Maksudnya adalah (demi kehati-hatian), maka sebaiknya wasiatnya tersebut tertulis di sisinya, karena dia tidak tahu kapan kematian akan mendatanginya, sehingga ia terhalang dari keinginannya (berwasiat).
Ibnu Majah meriwayatkan di dalam Al Washaya, bab Al Hatssu ‘Ala Al Washiyah: 2700, dari Anas ra. Ia berkata, “Rasulullah saw. bersabda, “Orang yang terhalang adalah orang yang terhalang dari berwasiat.”
Rasulullah saw. juga bersabda, “Barang siapa yang meninggal dalam keadaan berwasiat, maka dia meninggal di atas jalan yang benar dan sunnah, dia meninggal di atas ketakwaan dan syahadah, dan dia meninggal dalam keadaan diampuni.” Hadits ini diriwayatkan oleh Ibnu Majah di dalam Al Washaya, bab Al Hatsu ‘Ala Al Washiyah: 2701.
Adapun para shahabat, maka mereka mewasiatkan sebagian dari harta mereka sebagai ibadah kepada Allah ta’ala.
Abdu Al Razzaq menceritakan dengan sanad yang sahih, bahwa Anas ra. Berkata, “Para sahabat menulis pada permulaan wasiat mereka, “Dengan nama Allah Yang Maha Pengasih, Maha Penyayang, ini adalah yang diwasiatkan oleh fulan bin fulan, hendaklah ia bersaksi tidak ada Tuhan (dengan sebenar-benarnya penyembahan) kecuali Allah semata, tidak ada sekutu bagi-Nya, dan bersaksi bahwa Muhammad saw. adalah hamba-Nya dan Rasul-Nya, dan sesungguhnya hari kiamat itu pasti datang dan tidak ada keraguan di dalamnya, dan Allah akan menbangkitkan semua yang di dalam kubur,” lalu berwasiat kepada keluarga yang ditinggalkannya untuk bertakwa kepada Allah dan berdamai sesama mereka, mentaati Allah dan Rasul-Nya jika mereka adalah orang yang beriman. dan berwasiat kepada mereka dengan apa yang diwasiatkan oleh nabi Ibrahim dan nabi Ya’qub kepada anak-anak mereka, “Sesungguhnya Allah telah memilih agama ini untukmu, maka janganlah kamu mati kecuali dalam keadaan muslim.” (Al Baqarah: 132).
Adapun dalil ijmak adalah karena seluruh fuqaha sejak dari zaman sahabat telah bersepakat (ijmak) akan bolehnya berwasiat, dan tidak ada satu riwayatpun dari mereka yang melarang wasiat.

Sedekah yang diberikan ketika masih hidup lebih utama daripada wasiat
Sedekah yang diberikan saat masih hidup, lebih utama, lebih banyak pahala, dan lebih besar balasannya daripada sedekah yang diberikan setelah ia mati (yaitu wasiat), karena sedekah yang diberikan ketika masih hidup, lebih dahulu mendapatkan balasan dan pahala, dan lebih menunjukkan akan kejujuran dan keimanannya, menunjukkan akan kesukaannya kepada kebaikan dan kedermawanan, serta kecintaannya kepada keduanya.

Baris Tersimpan ▸
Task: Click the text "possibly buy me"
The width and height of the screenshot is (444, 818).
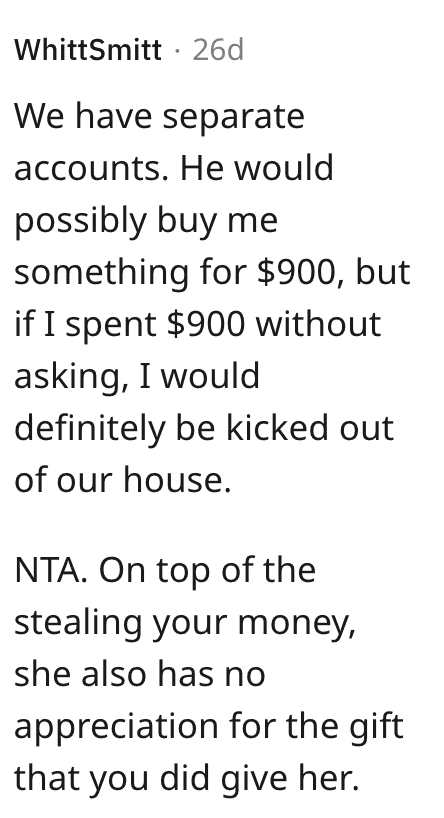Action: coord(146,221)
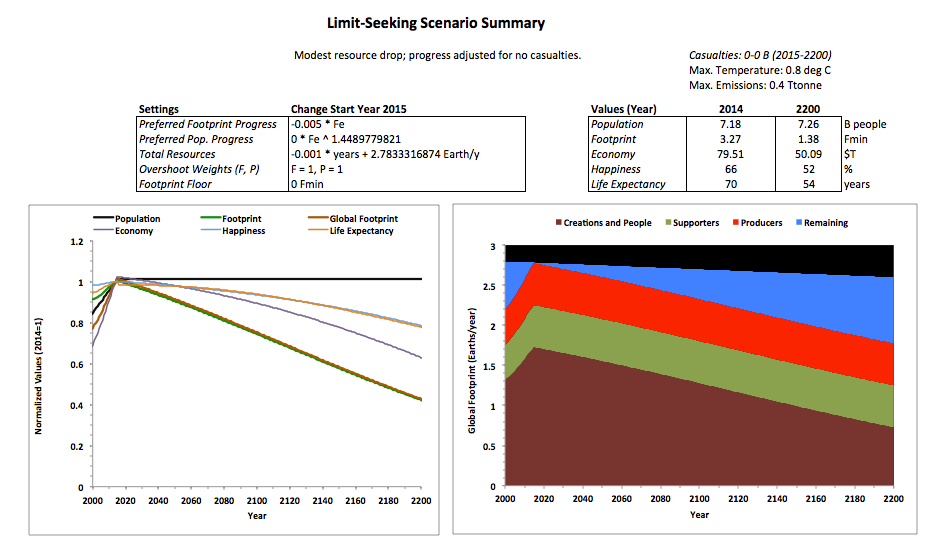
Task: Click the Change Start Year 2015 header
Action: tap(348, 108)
* * *
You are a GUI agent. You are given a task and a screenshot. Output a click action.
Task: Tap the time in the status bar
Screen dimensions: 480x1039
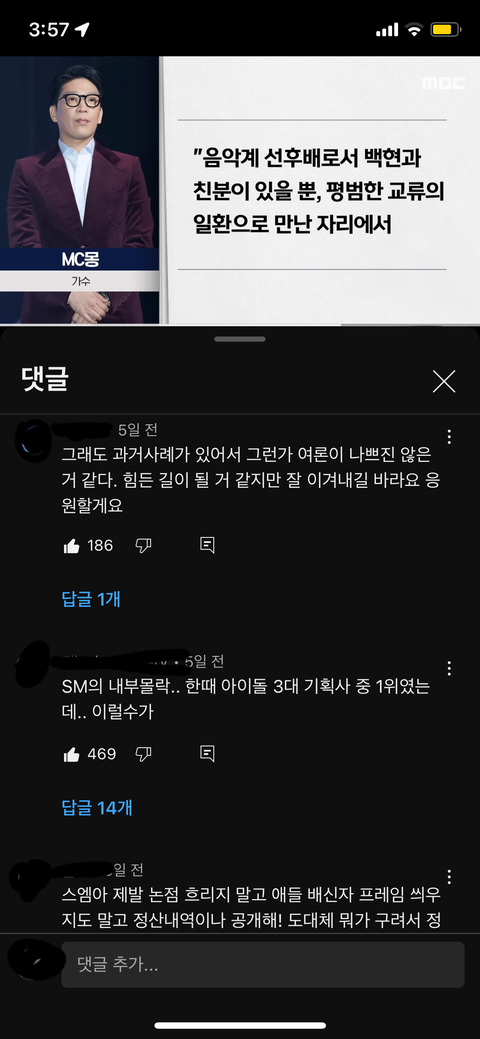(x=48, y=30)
* * *
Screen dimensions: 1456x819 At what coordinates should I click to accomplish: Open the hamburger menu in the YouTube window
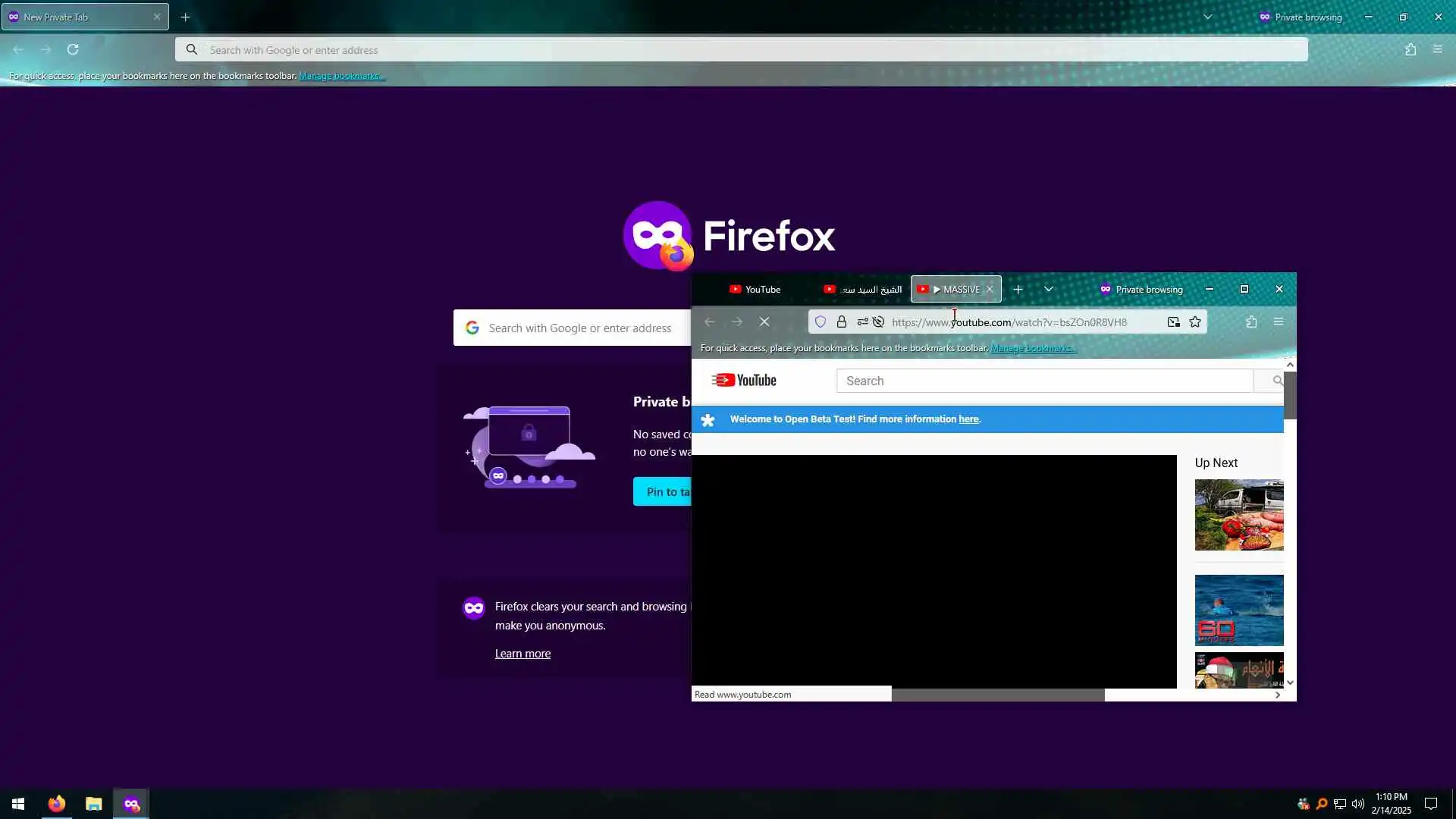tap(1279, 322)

Arahan Singkat A ▸
Jawab pertanyaan berikut berdasarkan teks tentang wasiat:
(i) Menurut hadis dari Anas ra. yang diriwayatkan Ibnu Majah, siapakah "orang yang terhalang"?
(ii) Surah dan ayat apa yang disebut untuk wasiat nabi Ibrahim dan nabi Ya'qub kepada anak-anak mereka?
(iii) Apa yang dinyatakan lebih utama daripada wasiat?
Arahan Singkat B ▸ Tolong berikan lanjutan teks tentang wasiat, mulai setelah kalimat terakhirnya.

Hasil Tugas A ▸
(i) Orang yang terhalang dari berwasiat.
(ii) Al Baqarah: 132.
(iii) Sedekah yang diberikan ketika masih hidup.

Hasil Tugas B ▸
Allah berfirman, “Maka berlomba-lombalah berbuat kebajikan.” (Al Maidah: 48), juga firman-Nya, “Dan infakkanlah sebagian dari apa yang telah Kami berikan kepadamu sebelum kematian datang kepada salah seorang diantara kamu.” (Al Munafiqun: 10).
Imam Al Bukhari meriwayatkan di dalam Al Zakah, bab Ayu Shadaqah Afdlal: 1353, dan imam Muslim di dalam Al Zakah, bab Anna Afdlala Al Shadaqah Shadaqah Al Shahih Al Syakhih: 1032, dari Abu Hurairah ra. Ia berkata, “Seorang laki-laki datang kepada Nabi saw. ia bertanya, “Wahai Rasulullah, shadaqah apakah yang paling besar pahalanya?” Rasulullah saw. menjawab, “Kamu bersedekah ketika kamu dalam keadaan sehat dan kikir, kamu takut menjadi fakir, dan berangan-angan akan kekayaan. Maka janganlah kamu menunda-nundanya, hingga apabila nyawamu sudah di tenggorokan, lalu kamu berkata, “Untuk fulan sekian, untuk fulan sekian,” (dia berwasiat dan bersedekah menjelang kematiannya), padahal hartanya (ketika itu) telah menjadi milik fulan (yaitu telah menjadi milik ahli waris).”
Al Tarmidzi meriwayatkan di dalam Al Washaya, bab Ma Ja’a Fi Al Rajuli Yatashaddaqu Au Yu’tiqu ‘Inda Al Maut:2124, dari Abu Al Darda’ ia berkata, “Saya mendengaar Rasulullah saw. bersabda, “Perumpamaan seseorang yang membebaskan budak menjelang kematiannya (sekarat), adalah seperti orang yang memberikan hadiah ketika telah kenyang.”

Hikmah disyariatkannya wasiat
Sesuai dengan kaidah syar’iyah, seharusnya wasiat tidak boleh dilakukan. Karena wasiat diberikan pada saat orang yang berwasiat tersebut sudah tidak memiliki hak terhadap hartanya, karena kematian menghilangkan hak kepemilikan. Akan tetapi syariat membolehkan wasiat, karena wasiat mengandung kebaikan bagi orang yang berwasiat, keluarga dekat, dan bagi masyarakat.
Adapun kebaikan bagi orang yang berwasiat adalah dia memperoleh balasan dan pahala dari wasiat yang ia lakukan, dan dia juga akan dikenang sebagai orang baik setelah kematiannya.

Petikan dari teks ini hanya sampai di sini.